Input data: Begin

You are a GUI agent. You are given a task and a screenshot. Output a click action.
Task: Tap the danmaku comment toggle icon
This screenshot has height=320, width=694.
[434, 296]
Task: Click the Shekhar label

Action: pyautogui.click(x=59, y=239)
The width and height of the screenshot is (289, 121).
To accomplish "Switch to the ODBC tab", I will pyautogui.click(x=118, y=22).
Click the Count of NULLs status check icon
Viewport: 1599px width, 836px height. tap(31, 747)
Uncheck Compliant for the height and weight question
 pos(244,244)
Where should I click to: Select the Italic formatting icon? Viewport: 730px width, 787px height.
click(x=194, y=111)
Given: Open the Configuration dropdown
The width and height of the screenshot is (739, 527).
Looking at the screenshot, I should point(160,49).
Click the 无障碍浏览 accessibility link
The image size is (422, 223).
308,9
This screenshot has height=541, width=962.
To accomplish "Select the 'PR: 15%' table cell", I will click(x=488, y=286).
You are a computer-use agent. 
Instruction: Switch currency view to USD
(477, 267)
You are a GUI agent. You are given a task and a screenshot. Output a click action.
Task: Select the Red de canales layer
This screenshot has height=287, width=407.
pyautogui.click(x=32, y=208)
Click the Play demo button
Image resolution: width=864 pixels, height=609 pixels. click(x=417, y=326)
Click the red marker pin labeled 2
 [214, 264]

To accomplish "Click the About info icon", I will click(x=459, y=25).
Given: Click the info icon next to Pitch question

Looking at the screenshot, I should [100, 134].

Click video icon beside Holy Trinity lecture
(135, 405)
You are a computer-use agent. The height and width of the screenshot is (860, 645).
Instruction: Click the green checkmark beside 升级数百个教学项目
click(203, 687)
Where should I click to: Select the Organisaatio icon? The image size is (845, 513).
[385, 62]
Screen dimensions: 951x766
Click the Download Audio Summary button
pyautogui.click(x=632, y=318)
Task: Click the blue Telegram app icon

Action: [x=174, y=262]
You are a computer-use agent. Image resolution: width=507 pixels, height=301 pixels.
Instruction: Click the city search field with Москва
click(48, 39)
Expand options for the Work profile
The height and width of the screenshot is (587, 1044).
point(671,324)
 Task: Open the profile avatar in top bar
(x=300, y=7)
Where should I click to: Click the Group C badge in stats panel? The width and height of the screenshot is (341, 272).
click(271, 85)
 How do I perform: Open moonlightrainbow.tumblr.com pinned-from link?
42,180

Input data: End

● Assigned task:
I need all of the records above retyped exactly, please.

● Task output:
You are a GUI agent. You are given a task and a screenshot. Output a click action.
Task: Tap the danmaku comment toggle icon
This screenshot has height=320, width=694.
[434, 296]
Task: Click the Shekhar label

Action: pyautogui.click(x=59, y=239)
The width and height of the screenshot is (289, 121).
To accomplish "Switch to the ODBC tab", I will pyautogui.click(x=118, y=22).
Click the Count of NULLs status check icon
Viewport: 1599px width, 836px height. tap(31, 747)
Uncheck Compliant for the height and weight question
 pos(244,244)
Where should I click to: Select the Italic formatting icon? Viewport: 730px width, 787px height.
click(x=194, y=111)
Given: Open the Configuration dropdown
The width and height of the screenshot is (739, 527).
Looking at the screenshot, I should point(160,49).
Click the 无障碍浏览 accessibility link
The image size is (422, 223).
308,9
This screenshot has height=541, width=962.
To accomplish "Select the 'PR: 15%' table cell", I will click(x=488, y=286).
You are a computer-use agent. 
Instruction: Switch currency view to USD
(477, 267)
You are a GUI agent. You are given a task and a screenshot. Output a click action.
Task: Select the Red de canales layer
This screenshot has height=287, width=407.
pyautogui.click(x=32, y=208)
Click the Play demo button
Image resolution: width=864 pixels, height=609 pixels. click(x=417, y=326)
Click the red marker pin labeled 2
 [214, 264]

To accomplish "Click the About info icon", I will click(x=459, y=25).
Given: Click the info icon next to Pitch question

Looking at the screenshot, I should [100, 134].

Click video icon beside Holy Trinity lecture
(135, 405)
You are a computer-use agent. The height and width of the screenshot is (860, 645).
Instruction: Click the green checkmark beside 升级数百个教学项目
click(203, 687)
Where should I click to: Select the Organisaatio icon? The image size is (845, 513).
[385, 62]
Screen dimensions: 951x766
Click the Download Audio Summary button
pyautogui.click(x=632, y=318)
Task: Click the blue Telegram app icon

Action: [x=174, y=262]
You are a computer-use agent. Image resolution: width=507 pixels, height=301 pixels.
Instruction: Click the city search field with Москва
click(48, 39)
Expand options for the Work profile
The height and width of the screenshot is (587, 1044).
point(671,324)
 Task: Open the profile avatar in top bar
(x=300, y=7)
Where should I click to: Click the Group C badge in stats panel? The width and height of the screenshot is (341, 272).
click(271, 85)
 How do I perform: Open moonlightrainbow.tumblr.com pinned-from link?
42,180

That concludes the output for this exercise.